Lost D-Day diary reveals Chinese role in Allied liberation of France

Lost D-Day diary reveals Chinese role in Allied liberation of France
Lost D-Day diary reveals Chinese role in Allied liberation of France

OUISTRHAM, France (AP) — The captain of the Royal Navy’s giant battleship gathered his officers to give them a first taste of one of the best-kept secrets of World War II: prepare, he said, for “an extremely important task.”

“Speculation abounds,” one of the officers wrote in his diary that day, June 2, 1944. “Some say there will be a second front, others say we must escort the Soviets or do something else in Iceland. No one is allowed to disembark.”

The secret was D-Day: the June 6, 1944, invasion of Nazi-occupied France with the world’s largest sea, land and air armada. It destroyed the fearsome defenses of Adolf Hitler’s “Atlantic Wall” and hastened the dictator’s fall 11 months later.

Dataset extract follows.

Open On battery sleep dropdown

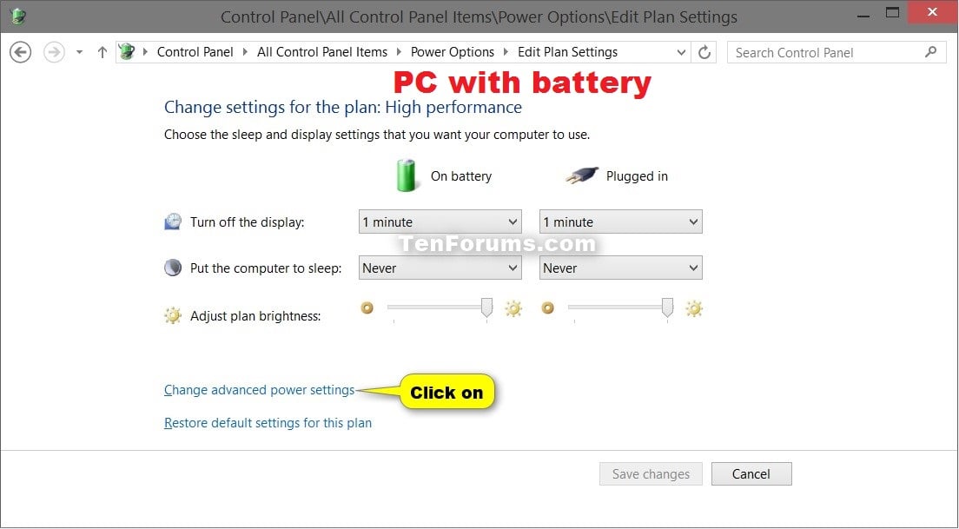440,268
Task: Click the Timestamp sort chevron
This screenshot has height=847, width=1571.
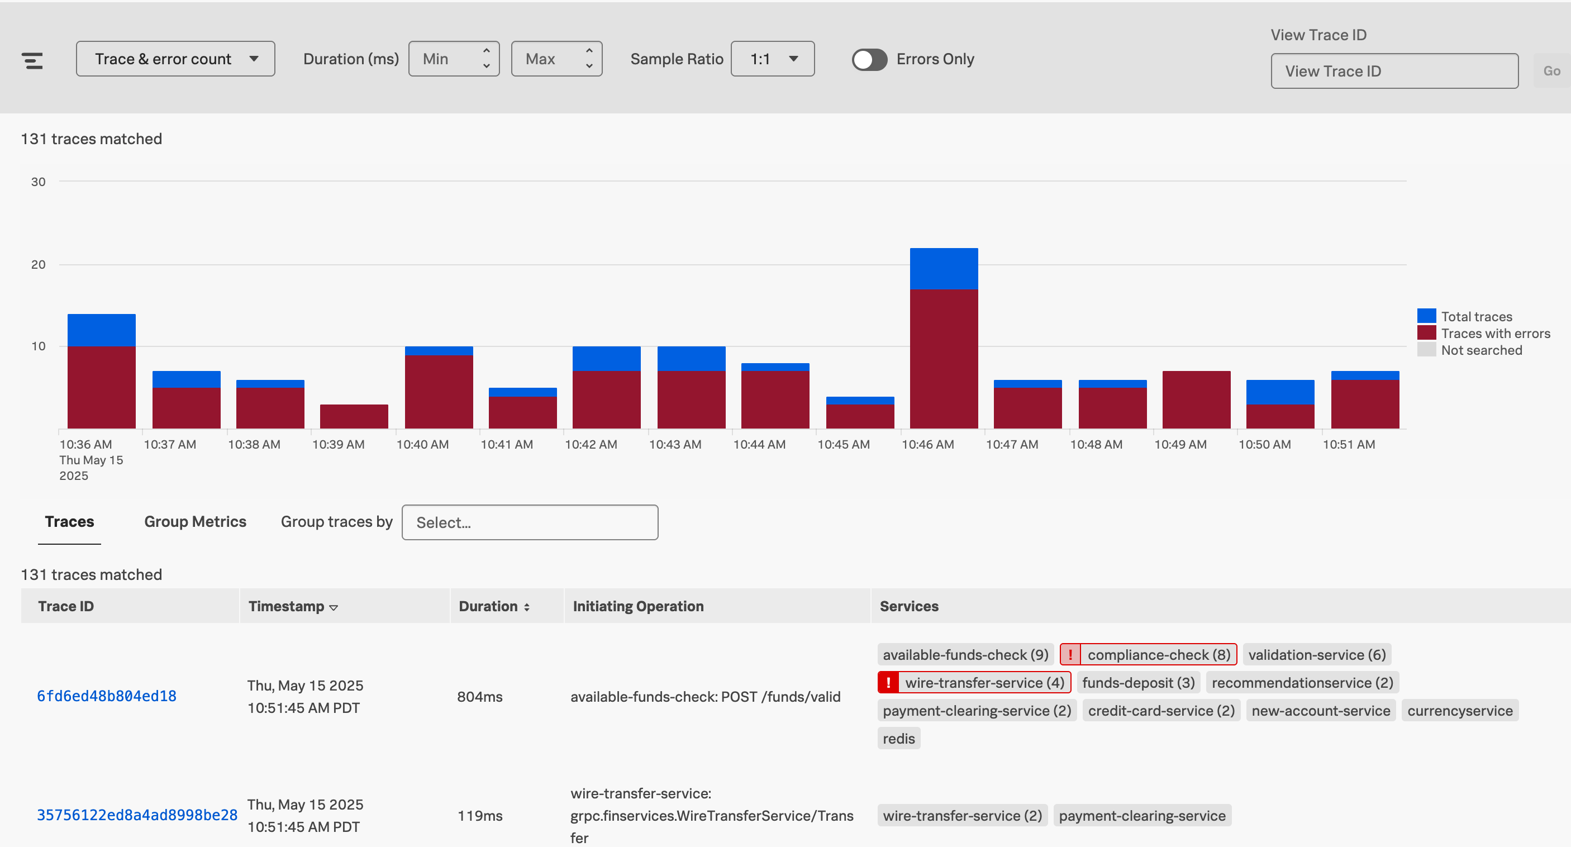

The diary’s writer was Lam Ping-yu, a Chinese officer who crossed the world with two dozen of China’s comrades-in-arms to train and serve with Allied forces in Europe.

For Lam, 32, watching the landings unfold in Normandy, France, from aboard the battleship HMS Ramillies proved to be momentous.

His meticulously detailed but long-forgotten diary was rescued by urban explorers from a housing block in Hong Kong that was about to be demolished. It is reviving its history and shedding light on the involvement of Chinese officers in the multinational invasion.

As survivors of the Battle of Normandy disappear, Lam’s compelling firsthand account adds another vivid voice to the enormous library of memories the World War II generation is leaving behind, ensuring that their sacrifices for the freedom and international cooperation that defeated Nazism are not forgotten.

“I saw the army landing craft, as numerous as ants, scattered and writhing all over the sea, moving southward,” Lam wrote on the afternoon of June 5, as the invasion fleet crossed the English Channel.

“All hands on deck. We should be able to reach our designated location tomorrow around 4 or 5am and begin the bombardment of the French coast,” he wrote.

Advances

Research by history enthusiasts Angus Hui and John Mak in Hong Kong pieced together the story of how Lam found himself aboard the HMS Ramillies and proved vital in verifying the authenticity of his 80-page diary, written in 13,000 faint and delicate Chinese characters.

Hui and Mak have curated and are touring an exhibition about Lam, his diary and the other Chinese officers, which is now on display in the Norman town of Ouistreham.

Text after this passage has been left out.